More frightening than Naomi Klein’s thesis in The Shock Doctrine is the fact that it rings true. Her claim is that governments use national trauma, the likes of natural disasters and terrorist attacks, as the pretext to realise social and economic policies which would otherwise have been unacceptable. According to this economic theory of shock therapy, outlined by Milton Friedman in the 1982 preface to his 1962 Capitalism and Freedom, “only a crisis – actual or perceived – produces real change.” As people in democratic societies are generally reluctant to acquiesce to radically liberalising policy changes; the sale of state assets, deep cuts in social spending, and the removal of state interference in trade, governments have come to rely increasingly on disaster capitalism.

In its most brutal form the shock doctrine is the application of rapid re-formation in the aftermath of electroshock therapy in the case of human subjects (be that medicine or torture) and shock and awe tactics in the case of warfare. The United States’ ongoing War on Terror presents the best and most recent examples of these uses of the doctrine. Both Afghanistan and Iraq were the targets of vastly technologically superior asymmetric warfare, reducing them to a state of shocked ready compliance. Changes in legislation in Washington altering the status of prisoners of war to ‘unlawful combatants,’ effectively removing their protections under the Geneva Convention and International Human Rights Law, permitted the use of torture.

Rather than producing docile and compliant populations and fertile, receptive territory for the expansion of the free market, the employment of these barbaric measures against Afghanistan and Iraq produced radicalised popular resistance and basket-case economies and puppet régimes. Stemming from Cold War US covert – and not so covert – operations in Latin America, with the development of the CIA’s MKUltra torture project, this programme of shock and economic intervention has resulted in the same pattern over and again; swift and brutal military domination, heinous levels of repression and human rights violations, rapid economic change in favour of the free market, and ultimately revolt and failure.

Given its remarkable lack of success, it is surprising that the ideologues of economic shock theory – the much discussed Neoliberals – have not abandoned the idea altogether. They have done anything but give up on it. In Western democracies, where military shock would be considered as yet unsavoury, another approach has been favoured – crisis management. Crisis need not be the result of a Blitzkrieg military offensive. Any crisis will do, so long as it is of sufficient magnitude to traumatise a population. Terror attacks and natural catastrophes are routinely used.

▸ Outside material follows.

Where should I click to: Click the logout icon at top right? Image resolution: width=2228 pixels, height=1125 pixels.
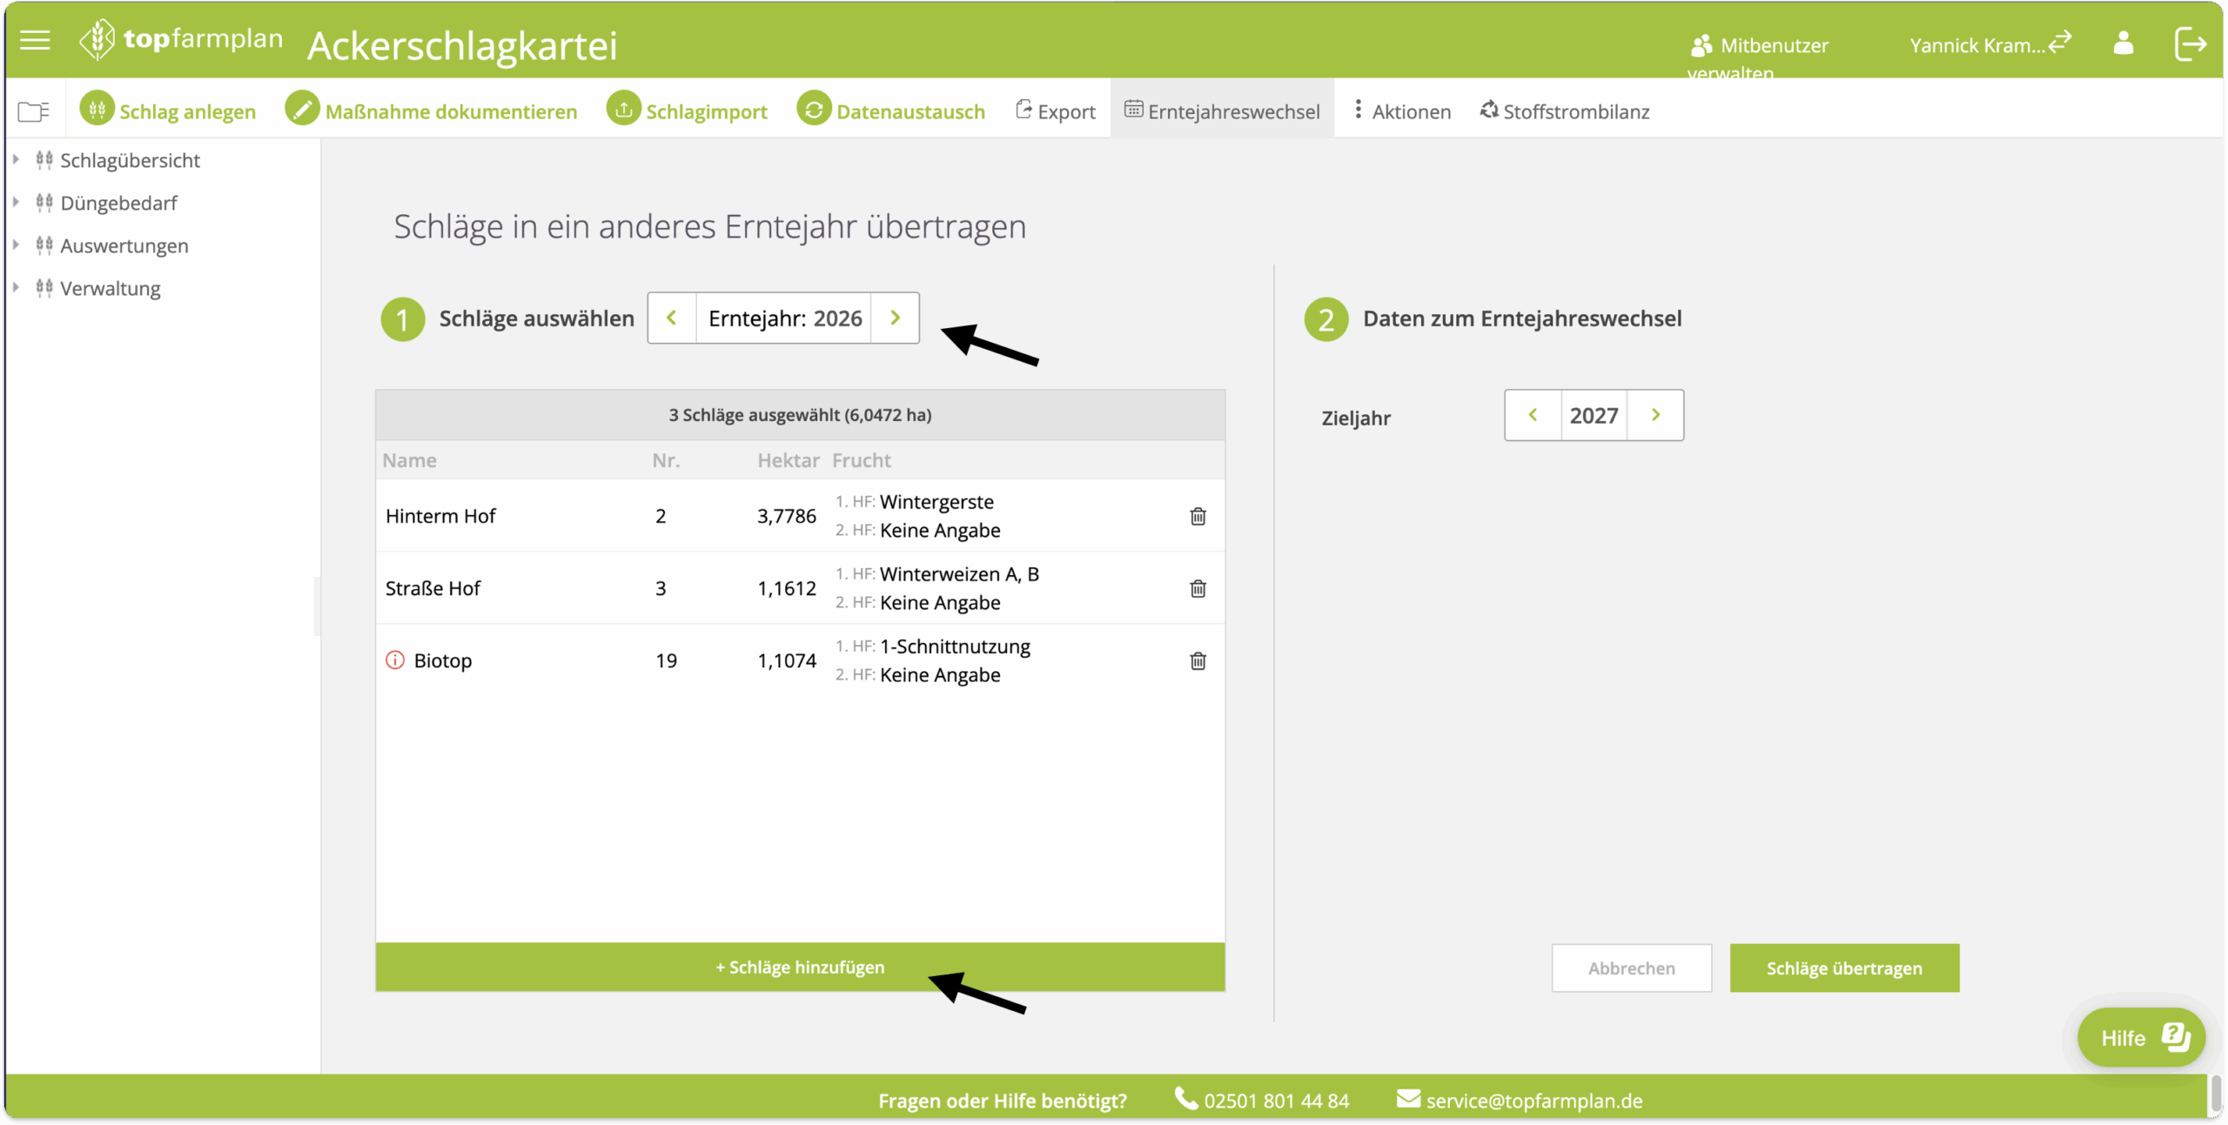click(x=2190, y=44)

Austerity economics, the standard economic policy of the West at this moment in time, too is a phase of this programme. An international debt crisis which could have been addressed with more – not less – government control over the banking and finance sectors, and more equitable taxation, was ramped up instantly as a systemic crisis of capitalism threatening our way of life. In the name of tightening our belts and living within our means, to save the world, far-reaching spending cuts were introduced, largescale programmatic deregulatory policies were rolled out, and state assets we sold off wholesale resulting in greater unemployment, reductions in standards of living, and a loosening of working conditions. What happened was that a trauma was manufactured so as to implement the economic objectives of the shock doctrine, moving wealth from the bottom to the top with the false promise of trickle down benefits.